Background: Patients undergoing caesarean section under spinal anaesthesia often experience pain in the perioperative period. The aim of this study was to evaluate the effect of intrathecal combination of clonidine and bupivacaine compared with bupivacaine and opioid on the incidence and severity of pain in elective caesarean section cases. Materials and Methods: Ninety healthy parturient at term scheduled for elective caesarean delivery were randomly allocated to receive intrathecally hyperbaric bupivacaine alone (Group B) or combined with 75 μg of clonidine (Group C) or with fentanyl 25 μg (Group F). The peak sensory block level, time to reach peak block level from injection, time to two segment regression, maximum degree of motor block, side effects, perioperative analgesic requirements and time to the first analgesic request after surgery were recorded and statistically analysed. Results: Time to two segment regression was significantly prolonged in Group C (78.87 ± 13.362 mins.) and Group F (84.17 ± 12.463 mins.) as compared to Group B (69.70 ± 14.005 min); (P < 0.05). There was significant prolongation of postoperative analgesia as seen by the time to first analgesic request after surgery in Group C (3.550 ± 1.1013 hours) and Group F (5.183 ± 1.1706 hours) as compared to Group B (2.350 ± 0.9016 hours). (P < 0.05). There was increased incidence of hypotension and nausea in Group C compared to other two groups. Conclusion: Perioperative analgesia was prolonged by the addition of 75 μg of clonidine and 25 μg fentanyl to bupivacaine, with increased side effects of nausea, vomiting and hypotension in the clonidine group.

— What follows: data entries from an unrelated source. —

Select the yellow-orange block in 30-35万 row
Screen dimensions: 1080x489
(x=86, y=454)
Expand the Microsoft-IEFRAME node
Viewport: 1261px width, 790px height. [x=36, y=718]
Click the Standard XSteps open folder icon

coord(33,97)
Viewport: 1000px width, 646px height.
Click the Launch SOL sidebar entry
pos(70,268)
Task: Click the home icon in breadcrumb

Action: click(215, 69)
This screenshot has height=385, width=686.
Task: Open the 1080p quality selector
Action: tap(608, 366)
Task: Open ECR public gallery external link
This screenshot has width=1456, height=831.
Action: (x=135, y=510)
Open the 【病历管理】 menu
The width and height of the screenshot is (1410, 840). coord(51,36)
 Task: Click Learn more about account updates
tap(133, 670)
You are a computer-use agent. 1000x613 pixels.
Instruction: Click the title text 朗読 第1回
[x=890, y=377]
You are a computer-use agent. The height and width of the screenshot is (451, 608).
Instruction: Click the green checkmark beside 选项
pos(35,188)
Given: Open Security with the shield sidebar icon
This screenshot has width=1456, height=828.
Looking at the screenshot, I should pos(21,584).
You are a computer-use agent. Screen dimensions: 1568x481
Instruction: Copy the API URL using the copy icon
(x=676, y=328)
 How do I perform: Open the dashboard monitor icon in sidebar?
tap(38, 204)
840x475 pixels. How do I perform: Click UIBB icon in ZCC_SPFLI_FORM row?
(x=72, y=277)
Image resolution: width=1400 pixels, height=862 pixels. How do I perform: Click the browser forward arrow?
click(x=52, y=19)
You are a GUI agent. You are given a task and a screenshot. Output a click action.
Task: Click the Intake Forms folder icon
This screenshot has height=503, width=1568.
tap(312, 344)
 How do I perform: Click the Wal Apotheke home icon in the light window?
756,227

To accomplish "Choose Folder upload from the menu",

Keywords: Caesarean section, clonidine, fentanyl, Intrathecal, spinal anaesthesia


How to cite this article:
Bhattacharjee A, Singh NR, Singh SS, Debbrama B, Debbarma P, Singh TH. A comparative study of Intrathecal clonidine and fentanyl along with bupivacaine in spinal anesthesia for caesarean section. J Med Soc 2015;29:145-9

How to cite this URL:
Bhattacharjee A, Singh NR, Singh SS, Debbrama B, Debbarma P, Singh TH. A comparative study of Intrathecal clonidine and fentanyl along with bupivacaine in spinal anesthesia for caesarean section. J Med Soc [serial online] 2015 [cited 2021 Dec 8];29:145-9. Available from: https://www.jmedsoc.org/text.asp?2015/29/3/145/170782


  Introduction Top


Spinal anaesthesia is often used for both elective and emergency caesarean section. However, one disadvantage of spinal anaesthesia with bupivacaine alone is its relatively short duration of action, and the need for early analgesic intervention in the post operative period. The concept of co-induction of anesthesia has come forward by administering short acting lipophilic opioids like fentanyl and a selective α2 agonist like clonidine so as to reduce the dose requirement of bupivacaine and its adverse effects and prolong analgesia in the post operative period. [1]

The clinical efficacy of intrathecal opioids to relieve visceral pain has also been demonstrated by several workers. [2],[3] The addition of fentanyl 10 μg to hyperbaric bupivacaine 10.5-12.5 mg increases the intraoperative and early postoperative quality of subarachnoid block. [2]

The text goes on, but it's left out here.